REQUIREMENTS: Copy out everything from the line containing "You are a computer-use agent. Image resolution: width=395" down to the line containing "pyautogui.click(x=430, y=201)", swapping "Svelte" for "Vue" and changing nothing else in those items.

*-*-*

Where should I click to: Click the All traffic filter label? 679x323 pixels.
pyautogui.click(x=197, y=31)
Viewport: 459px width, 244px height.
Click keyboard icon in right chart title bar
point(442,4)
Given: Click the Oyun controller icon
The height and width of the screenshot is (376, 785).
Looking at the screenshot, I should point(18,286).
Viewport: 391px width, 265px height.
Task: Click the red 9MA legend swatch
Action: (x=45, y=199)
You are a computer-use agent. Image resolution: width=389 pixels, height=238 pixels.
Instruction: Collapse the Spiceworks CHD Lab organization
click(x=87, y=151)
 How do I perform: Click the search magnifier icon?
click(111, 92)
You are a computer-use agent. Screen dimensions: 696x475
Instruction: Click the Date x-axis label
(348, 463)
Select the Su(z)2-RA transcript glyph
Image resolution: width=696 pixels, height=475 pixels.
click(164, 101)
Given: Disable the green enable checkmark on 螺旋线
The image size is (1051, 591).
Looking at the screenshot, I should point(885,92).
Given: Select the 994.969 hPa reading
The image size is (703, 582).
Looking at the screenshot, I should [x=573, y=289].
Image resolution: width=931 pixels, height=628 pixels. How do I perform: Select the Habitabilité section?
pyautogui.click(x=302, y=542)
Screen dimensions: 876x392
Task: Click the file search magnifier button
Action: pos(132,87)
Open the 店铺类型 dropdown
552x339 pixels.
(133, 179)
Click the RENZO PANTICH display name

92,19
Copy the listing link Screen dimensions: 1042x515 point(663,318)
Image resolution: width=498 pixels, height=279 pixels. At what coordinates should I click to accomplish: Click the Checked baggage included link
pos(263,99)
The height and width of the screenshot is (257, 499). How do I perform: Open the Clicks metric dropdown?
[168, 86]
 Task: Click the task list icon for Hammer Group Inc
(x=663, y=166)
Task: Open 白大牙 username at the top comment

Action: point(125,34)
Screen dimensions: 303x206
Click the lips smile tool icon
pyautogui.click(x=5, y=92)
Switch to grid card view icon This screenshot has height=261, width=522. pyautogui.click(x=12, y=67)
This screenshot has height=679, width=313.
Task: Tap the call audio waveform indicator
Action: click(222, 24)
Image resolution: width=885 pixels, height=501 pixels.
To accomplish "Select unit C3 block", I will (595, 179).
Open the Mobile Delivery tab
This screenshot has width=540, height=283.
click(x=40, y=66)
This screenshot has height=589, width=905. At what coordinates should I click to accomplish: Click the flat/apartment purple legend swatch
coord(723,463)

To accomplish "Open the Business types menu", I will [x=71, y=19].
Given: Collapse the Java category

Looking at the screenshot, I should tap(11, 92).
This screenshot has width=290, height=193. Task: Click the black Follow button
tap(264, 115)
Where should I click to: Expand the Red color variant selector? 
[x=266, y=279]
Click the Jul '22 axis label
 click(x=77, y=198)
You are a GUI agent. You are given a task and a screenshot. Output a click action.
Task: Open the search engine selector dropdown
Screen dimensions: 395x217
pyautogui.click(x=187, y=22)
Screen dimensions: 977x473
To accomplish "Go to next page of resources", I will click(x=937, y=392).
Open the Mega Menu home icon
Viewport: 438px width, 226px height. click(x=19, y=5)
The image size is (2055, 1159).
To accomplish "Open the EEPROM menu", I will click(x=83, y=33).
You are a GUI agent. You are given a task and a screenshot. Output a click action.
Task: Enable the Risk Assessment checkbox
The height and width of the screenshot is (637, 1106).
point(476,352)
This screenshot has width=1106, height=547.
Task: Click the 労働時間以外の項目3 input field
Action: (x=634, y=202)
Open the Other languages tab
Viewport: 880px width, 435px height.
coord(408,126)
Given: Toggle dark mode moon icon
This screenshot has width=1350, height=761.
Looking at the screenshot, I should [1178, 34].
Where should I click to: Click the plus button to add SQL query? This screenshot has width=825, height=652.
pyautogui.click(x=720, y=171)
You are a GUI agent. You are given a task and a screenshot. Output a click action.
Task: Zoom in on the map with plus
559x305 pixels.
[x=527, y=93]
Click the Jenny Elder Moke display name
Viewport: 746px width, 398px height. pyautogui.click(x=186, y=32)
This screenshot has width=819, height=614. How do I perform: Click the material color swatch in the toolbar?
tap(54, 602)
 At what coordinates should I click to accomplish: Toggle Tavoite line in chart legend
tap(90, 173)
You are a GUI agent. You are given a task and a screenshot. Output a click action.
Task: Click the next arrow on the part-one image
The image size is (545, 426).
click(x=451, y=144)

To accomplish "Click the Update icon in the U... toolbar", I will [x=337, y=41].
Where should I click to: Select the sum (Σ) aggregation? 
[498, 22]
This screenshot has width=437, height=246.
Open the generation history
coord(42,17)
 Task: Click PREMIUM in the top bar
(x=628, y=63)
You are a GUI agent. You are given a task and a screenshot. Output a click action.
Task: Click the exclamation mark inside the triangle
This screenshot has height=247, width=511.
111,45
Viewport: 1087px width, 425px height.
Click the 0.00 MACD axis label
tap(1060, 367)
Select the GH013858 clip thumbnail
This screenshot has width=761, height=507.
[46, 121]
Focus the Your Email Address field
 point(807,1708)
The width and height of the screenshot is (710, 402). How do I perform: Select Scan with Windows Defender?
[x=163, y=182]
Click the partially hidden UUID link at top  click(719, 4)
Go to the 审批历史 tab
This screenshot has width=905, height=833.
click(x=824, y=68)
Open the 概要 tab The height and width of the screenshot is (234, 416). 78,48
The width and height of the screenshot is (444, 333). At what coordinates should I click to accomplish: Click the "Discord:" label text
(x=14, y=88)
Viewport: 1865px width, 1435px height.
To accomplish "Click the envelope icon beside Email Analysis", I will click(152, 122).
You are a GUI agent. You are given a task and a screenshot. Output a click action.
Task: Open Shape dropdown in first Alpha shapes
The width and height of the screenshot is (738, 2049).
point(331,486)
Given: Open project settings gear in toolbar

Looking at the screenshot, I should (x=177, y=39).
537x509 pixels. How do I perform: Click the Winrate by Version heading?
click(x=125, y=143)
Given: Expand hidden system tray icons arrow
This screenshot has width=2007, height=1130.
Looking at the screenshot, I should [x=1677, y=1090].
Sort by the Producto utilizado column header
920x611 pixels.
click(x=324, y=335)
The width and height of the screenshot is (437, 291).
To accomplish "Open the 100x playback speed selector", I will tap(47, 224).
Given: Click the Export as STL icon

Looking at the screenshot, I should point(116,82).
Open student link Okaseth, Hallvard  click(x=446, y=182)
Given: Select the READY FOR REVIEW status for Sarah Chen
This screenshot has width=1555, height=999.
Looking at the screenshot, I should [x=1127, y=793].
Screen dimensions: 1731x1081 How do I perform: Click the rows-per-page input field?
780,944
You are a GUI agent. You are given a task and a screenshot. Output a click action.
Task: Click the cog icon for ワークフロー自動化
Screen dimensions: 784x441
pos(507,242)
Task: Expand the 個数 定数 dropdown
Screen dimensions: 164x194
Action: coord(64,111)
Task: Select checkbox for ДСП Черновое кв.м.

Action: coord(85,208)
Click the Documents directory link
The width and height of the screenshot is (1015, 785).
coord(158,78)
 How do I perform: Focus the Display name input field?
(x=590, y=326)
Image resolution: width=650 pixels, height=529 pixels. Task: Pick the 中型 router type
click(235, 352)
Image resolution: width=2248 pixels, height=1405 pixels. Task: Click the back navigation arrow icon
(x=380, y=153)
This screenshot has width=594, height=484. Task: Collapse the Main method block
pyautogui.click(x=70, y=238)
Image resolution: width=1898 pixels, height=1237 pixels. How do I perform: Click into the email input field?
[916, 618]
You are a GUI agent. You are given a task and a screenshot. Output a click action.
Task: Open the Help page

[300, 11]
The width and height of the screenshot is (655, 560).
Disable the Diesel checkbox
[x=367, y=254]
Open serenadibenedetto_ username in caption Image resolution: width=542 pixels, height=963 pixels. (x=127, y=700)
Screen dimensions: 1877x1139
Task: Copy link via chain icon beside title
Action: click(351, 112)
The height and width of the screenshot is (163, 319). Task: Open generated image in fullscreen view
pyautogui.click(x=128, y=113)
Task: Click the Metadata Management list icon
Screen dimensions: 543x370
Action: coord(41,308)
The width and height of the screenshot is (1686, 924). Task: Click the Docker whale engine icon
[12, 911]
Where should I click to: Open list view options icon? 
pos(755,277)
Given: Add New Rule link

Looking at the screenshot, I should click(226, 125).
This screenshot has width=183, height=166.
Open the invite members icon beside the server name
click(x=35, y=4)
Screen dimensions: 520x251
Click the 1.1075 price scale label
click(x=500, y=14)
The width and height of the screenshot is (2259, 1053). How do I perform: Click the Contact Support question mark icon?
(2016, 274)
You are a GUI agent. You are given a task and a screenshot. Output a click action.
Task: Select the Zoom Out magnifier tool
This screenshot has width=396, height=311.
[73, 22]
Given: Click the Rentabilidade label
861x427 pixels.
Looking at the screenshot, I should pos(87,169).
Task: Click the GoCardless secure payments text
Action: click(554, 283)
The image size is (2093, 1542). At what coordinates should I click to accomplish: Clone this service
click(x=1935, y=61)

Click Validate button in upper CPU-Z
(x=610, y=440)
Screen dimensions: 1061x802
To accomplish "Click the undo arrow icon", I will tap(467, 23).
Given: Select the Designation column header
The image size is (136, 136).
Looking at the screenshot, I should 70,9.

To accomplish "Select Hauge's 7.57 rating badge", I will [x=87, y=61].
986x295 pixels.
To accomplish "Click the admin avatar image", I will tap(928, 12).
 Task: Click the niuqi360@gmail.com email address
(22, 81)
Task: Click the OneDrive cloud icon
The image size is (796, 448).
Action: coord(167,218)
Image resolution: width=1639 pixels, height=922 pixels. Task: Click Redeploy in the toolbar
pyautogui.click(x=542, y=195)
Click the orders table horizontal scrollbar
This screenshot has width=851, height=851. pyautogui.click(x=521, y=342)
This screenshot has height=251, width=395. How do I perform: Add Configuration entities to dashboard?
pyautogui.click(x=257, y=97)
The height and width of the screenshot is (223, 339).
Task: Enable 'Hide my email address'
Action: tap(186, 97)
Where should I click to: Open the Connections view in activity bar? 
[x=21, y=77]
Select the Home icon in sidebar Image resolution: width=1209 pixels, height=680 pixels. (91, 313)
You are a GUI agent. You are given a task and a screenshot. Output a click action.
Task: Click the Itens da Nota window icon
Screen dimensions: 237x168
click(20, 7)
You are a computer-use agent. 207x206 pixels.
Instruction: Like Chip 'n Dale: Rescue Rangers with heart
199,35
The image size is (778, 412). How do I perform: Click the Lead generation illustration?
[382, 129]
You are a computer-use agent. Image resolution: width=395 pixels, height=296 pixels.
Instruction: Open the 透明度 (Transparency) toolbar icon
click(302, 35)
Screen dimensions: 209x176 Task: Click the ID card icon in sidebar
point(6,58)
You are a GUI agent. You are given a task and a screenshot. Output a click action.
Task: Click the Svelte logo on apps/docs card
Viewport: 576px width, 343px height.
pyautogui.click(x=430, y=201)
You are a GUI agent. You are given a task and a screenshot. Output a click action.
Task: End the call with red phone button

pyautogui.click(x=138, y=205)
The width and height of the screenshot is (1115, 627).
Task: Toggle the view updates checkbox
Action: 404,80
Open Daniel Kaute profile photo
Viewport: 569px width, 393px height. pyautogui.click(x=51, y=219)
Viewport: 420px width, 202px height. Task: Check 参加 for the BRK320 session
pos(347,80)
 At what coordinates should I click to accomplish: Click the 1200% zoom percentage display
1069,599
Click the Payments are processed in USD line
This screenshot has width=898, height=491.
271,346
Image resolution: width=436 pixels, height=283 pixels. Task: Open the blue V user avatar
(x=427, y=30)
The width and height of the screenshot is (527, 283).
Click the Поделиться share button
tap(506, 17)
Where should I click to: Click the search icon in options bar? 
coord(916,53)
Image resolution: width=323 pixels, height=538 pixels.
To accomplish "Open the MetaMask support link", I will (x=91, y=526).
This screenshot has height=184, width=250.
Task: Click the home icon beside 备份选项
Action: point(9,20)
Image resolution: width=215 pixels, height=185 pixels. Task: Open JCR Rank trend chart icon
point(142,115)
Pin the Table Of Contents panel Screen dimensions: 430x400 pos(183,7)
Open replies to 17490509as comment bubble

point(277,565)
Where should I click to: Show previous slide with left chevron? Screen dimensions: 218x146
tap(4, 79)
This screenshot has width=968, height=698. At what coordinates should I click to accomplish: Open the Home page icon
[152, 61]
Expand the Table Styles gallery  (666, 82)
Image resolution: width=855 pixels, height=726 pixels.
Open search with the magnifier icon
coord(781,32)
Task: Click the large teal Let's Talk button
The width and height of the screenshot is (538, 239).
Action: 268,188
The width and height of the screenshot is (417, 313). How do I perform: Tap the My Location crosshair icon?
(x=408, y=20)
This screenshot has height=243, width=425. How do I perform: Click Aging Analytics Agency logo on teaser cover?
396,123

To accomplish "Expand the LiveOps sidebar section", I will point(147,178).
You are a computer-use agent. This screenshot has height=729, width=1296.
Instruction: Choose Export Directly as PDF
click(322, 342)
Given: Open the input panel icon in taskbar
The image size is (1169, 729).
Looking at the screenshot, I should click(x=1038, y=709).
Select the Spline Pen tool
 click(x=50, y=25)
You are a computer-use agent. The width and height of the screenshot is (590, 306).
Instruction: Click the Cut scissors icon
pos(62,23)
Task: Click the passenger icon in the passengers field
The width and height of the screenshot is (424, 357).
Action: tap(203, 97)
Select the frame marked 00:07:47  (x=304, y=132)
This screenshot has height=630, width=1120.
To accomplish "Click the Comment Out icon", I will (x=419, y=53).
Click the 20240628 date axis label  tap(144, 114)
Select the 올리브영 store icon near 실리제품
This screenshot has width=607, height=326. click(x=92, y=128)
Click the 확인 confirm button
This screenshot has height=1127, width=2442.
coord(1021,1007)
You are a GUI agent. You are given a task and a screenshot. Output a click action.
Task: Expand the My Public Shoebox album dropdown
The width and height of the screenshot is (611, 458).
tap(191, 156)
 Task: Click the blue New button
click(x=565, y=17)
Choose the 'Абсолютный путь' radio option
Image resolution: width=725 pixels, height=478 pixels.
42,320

*-*-*

FULL SOLUTION:
You are a computer-use agent. Image resolution: width=395 pixels, height=296 pixels.
Instruction: Open the 透明度 (Transparency) toolbar icon
click(302, 35)
Screen dimensions: 209x176 Task: Click the ID card icon in sidebar
point(6,58)
You are a GUI agent. You are given a task and a screenshot. Output a click action.
Task: Click the Vue logo on apps/docs card
Viewport: 576px width, 343px height.
pyautogui.click(x=430, y=201)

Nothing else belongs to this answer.